- [Aim of the task]:
Render the records as a Markdown table with the columns Row and Line, numbering each line and skipping blank ones. Begin at the line that contains "Given: Click the UPLOAD YOUR FILE button", continue through the end of the records, and leave the pictures out.

-- Begin Dataset records --

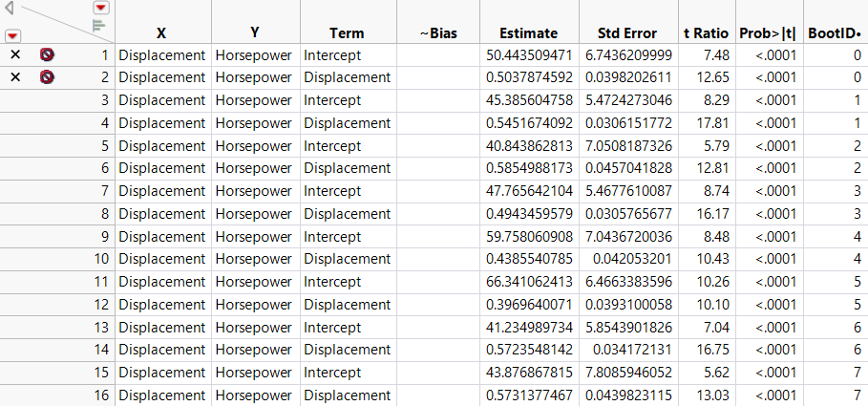868x406 pixels.
Task: Select the BootID column header
Action: coord(835,32)
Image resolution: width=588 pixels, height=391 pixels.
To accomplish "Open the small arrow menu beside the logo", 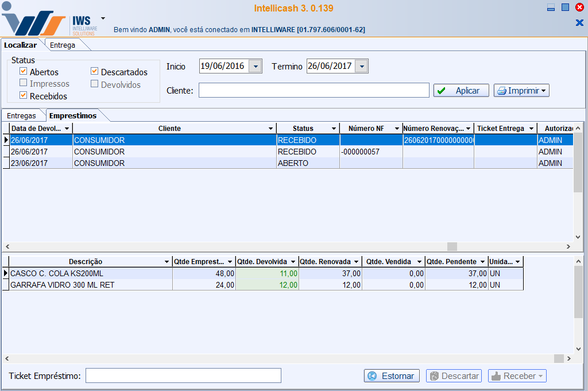I will pos(103,18).
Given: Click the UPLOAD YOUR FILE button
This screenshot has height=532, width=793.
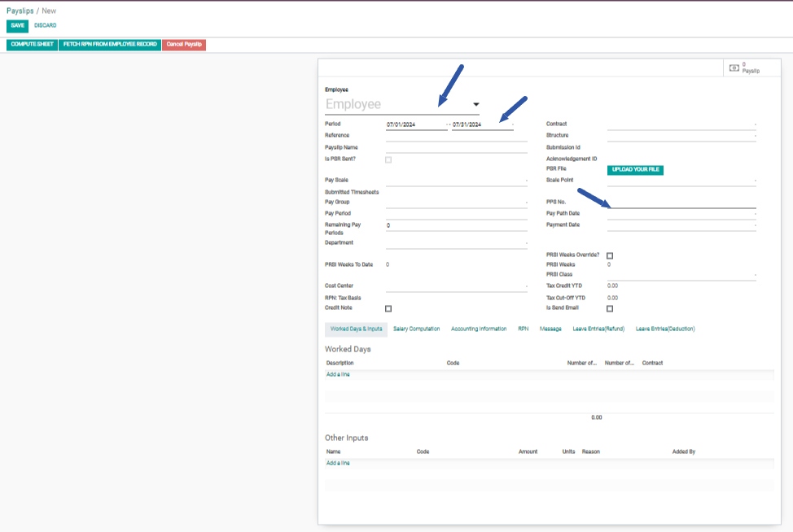Looking at the screenshot, I should [x=635, y=170].
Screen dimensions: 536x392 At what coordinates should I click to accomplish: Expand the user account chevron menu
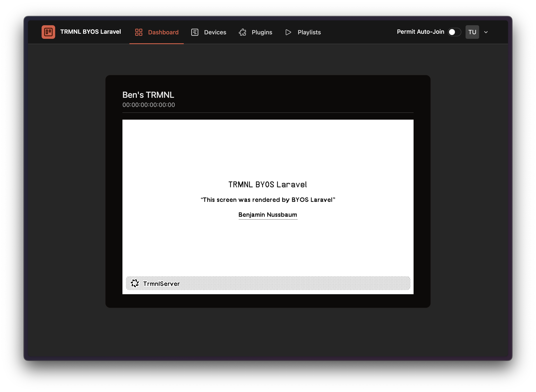click(486, 32)
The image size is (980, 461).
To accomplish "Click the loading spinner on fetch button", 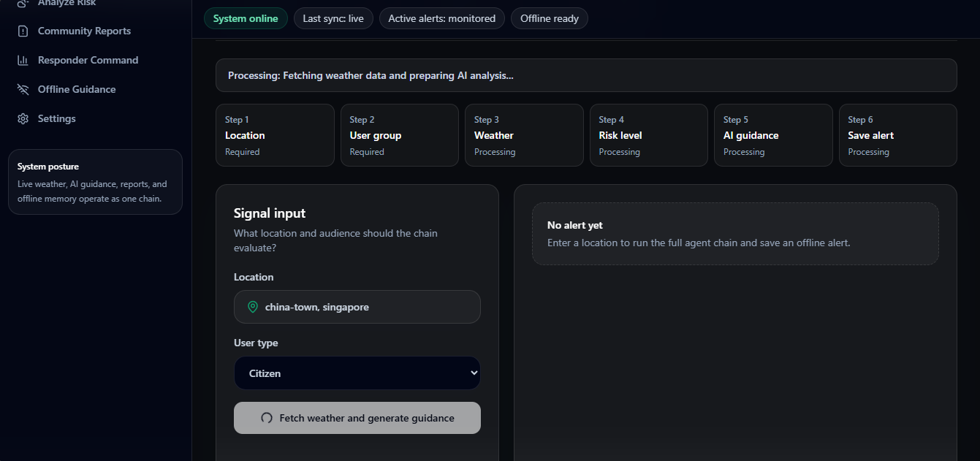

-- End Dataset records --

- [Response below]:
| Row | Line |
|---|---|
| 1 | Given: Click the UPLOAD YOUR FILE button |
| 2 | This screenshot has height=532, width=793. |
| 3 | Looking at the screenshot, I should [x=635, y=170]. |
| 4 | Screen dimensions: 536x392 At what coordinates should I click to accomplish: Expand the user account chevron menu |
| 5 | click(486, 32) |
| 6 | The image size is (980, 461). |
| 7 | To accomplish "Click the loading spinner on fetch button",  |